This is the goal of the human experiment

Bite on this and chew it:

“You will be civilised on the day you can spend a long period doing nothing, learning nothing, and improving nothing, without feeling the slightest amount of guilt.” – Nassim Nicholas Taleb.

doing nothing Sarah Wilson
Image via on Pinterest

Reader Leonie shared this with me following my post about my time in an Ayurvedic clinic in India from a few months back. I read the quote. And absorbed the “civilised” notion. I get the full weight of this.

I take civilised to mean solid, steady, considered, wise, tempered. It’s non-reactive. It comes from a place of full consideration. To reach this point, we need to be reflective. To sit. To allow. To witness.
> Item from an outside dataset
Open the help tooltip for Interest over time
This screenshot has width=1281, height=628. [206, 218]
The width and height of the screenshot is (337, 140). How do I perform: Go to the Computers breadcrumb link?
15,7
Doing is great. But we also have to sit back and allow. Sprint, rest. Sprint, rest.

I know many people don’t know where to start this experiment. And it is an experiment that takes a lot of building up of muscle. Here’s a few ideas I reckon build this important muscle:

  1. Schedule a “think week” in lieu of a holiday. Use this week to indulge in your thoughts, let them roll over you like waves. By the time your holiday comes around you will actually be able to think less, in my experience at least.
  2. Try taking one day off a week (if possible). I have been taking Thursdays off for a long time. These are my Clear Days – no emails, phone calls, or social media. It does wonders to recharge the batteries.
  3. Sit still and do absolutely nothing. I forced myself to really do so in India. Four weeks in an Ayurvedic clinic, without toilet paper, soap and next to no exercise (2-3 laps around the small courtyard was all I was allowed to do). This practise of doing nothing – ironically – does something to you.
  4. Stay in one spot and let nothing happen.
  5. Take a flanerie. Just wander around a city, a la the French, with no aim.
  6. Do things at the same pace as reflective thought. Like handwrite. And walk.

How do you go about doing absolutely nothing? Have you tried it?